Copy out the material from the line containing "Where should I click to: Click the first" through the line containing "Show the 13", both included, with every character kept the same.

------ Provided entries ------

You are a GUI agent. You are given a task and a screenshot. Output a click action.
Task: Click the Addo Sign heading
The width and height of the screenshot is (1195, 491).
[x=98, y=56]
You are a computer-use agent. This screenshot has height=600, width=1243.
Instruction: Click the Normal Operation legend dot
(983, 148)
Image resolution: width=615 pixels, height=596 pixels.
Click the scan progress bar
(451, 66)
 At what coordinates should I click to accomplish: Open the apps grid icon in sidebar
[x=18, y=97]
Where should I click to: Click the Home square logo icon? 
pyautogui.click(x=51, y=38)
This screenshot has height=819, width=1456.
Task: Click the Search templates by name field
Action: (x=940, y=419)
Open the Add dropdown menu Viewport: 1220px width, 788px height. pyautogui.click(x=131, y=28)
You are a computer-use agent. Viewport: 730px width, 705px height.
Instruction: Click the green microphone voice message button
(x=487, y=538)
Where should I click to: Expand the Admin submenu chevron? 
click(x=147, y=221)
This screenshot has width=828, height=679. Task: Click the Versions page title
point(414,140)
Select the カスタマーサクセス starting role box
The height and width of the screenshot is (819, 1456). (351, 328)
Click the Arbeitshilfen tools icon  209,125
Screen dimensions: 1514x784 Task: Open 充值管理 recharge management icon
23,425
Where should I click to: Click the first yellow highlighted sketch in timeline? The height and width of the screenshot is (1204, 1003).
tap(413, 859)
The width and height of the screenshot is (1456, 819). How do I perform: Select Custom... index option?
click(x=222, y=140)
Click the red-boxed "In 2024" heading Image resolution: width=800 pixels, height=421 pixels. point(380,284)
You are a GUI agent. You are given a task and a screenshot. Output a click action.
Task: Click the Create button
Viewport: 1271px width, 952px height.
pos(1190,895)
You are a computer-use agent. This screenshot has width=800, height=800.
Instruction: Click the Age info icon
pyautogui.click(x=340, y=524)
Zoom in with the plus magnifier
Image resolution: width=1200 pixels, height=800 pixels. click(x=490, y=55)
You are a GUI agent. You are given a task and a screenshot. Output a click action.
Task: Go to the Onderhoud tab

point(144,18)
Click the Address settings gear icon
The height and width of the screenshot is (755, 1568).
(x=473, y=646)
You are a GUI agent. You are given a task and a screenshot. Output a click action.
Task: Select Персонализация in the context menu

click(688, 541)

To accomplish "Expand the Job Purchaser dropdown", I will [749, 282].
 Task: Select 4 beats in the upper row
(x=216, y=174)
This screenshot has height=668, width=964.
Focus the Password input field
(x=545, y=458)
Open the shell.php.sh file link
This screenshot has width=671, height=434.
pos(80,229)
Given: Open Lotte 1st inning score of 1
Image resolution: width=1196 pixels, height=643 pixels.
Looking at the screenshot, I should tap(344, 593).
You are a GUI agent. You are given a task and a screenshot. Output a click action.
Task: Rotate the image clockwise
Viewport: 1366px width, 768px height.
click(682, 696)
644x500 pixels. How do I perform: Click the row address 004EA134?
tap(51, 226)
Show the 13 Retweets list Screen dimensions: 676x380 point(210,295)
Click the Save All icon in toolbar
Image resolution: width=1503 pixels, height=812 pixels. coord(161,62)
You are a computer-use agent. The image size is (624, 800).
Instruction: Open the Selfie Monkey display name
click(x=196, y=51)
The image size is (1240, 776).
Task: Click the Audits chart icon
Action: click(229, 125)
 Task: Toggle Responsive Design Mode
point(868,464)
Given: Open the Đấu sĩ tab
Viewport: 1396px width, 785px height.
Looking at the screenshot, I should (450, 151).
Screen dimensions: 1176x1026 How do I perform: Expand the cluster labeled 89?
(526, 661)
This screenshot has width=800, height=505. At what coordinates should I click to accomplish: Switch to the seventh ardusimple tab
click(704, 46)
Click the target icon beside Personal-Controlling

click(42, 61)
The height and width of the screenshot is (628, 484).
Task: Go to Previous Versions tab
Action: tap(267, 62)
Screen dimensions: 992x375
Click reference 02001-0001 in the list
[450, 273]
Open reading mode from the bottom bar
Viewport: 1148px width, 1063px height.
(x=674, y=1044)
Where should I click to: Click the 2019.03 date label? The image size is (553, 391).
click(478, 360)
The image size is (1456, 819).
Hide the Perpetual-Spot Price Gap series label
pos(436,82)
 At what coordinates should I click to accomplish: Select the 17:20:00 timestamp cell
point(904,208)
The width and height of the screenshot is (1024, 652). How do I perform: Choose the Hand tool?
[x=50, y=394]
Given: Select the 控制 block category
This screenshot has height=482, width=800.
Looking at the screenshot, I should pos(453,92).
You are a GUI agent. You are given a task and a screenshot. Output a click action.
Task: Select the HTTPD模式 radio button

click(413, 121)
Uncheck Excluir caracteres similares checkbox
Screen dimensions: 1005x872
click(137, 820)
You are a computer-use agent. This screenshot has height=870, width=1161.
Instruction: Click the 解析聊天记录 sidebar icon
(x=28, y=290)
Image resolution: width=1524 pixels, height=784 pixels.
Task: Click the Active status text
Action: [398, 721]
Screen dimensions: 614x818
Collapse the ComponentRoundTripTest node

------

## Exercise solution
Where should I click to: Click the first yellow highlighted sketch in timeline? The height and width of the screenshot is (1204, 1003).
tap(413, 859)
The width and height of the screenshot is (1456, 819). How do I perform: Select Custom... index option?
click(x=222, y=140)
Click the red-boxed "In 2024" heading Image resolution: width=800 pixels, height=421 pixels. point(380,284)
You are a GUI agent. You are given a task and a screenshot. Output a click action.
Task: Click the Create button
Viewport: 1271px width, 952px height.
pos(1190,895)
You are a computer-use agent. This screenshot has width=800, height=800.
Instruction: Click the Age info icon
pyautogui.click(x=340, y=524)
Zoom in with the plus magnifier
Image resolution: width=1200 pixels, height=800 pixels. click(x=490, y=55)
You are a GUI agent. You are given a task and a screenshot. Output a click action.
Task: Go to the Onderhoud tab

point(144,18)
Click the Address settings gear icon
The height and width of the screenshot is (755, 1568).
(x=473, y=646)
You are a GUI agent. You are given a task and a screenshot. Output a click action.
Task: Select Персонализация in the context menu

click(688, 541)

To accomplish "Expand the Job Purchaser dropdown", I will [749, 282].
 Task: Select 4 beats in the upper row
(x=216, y=174)
This screenshot has height=668, width=964.
Focus the Password input field
(x=545, y=458)
Open the shell.php.sh file link
This screenshot has width=671, height=434.
pos(80,229)
Given: Open Lotte 1st inning score of 1
Image resolution: width=1196 pixels, height=643 pixels.
Looking at the screenshot, I should tap(344, 593).
You are a GUI agent. You are given a task and a screenshot. Output a click action.
Task: Rotate the image clockwise
Viewport: 1366px width, 768px height.
click(682, 696)
644x500 pixels. How do I perform: Click the row address 004EA134?
tap(51, 226)
Show the 13 Retweets list Screen dimensions: 676x380 point(210,295)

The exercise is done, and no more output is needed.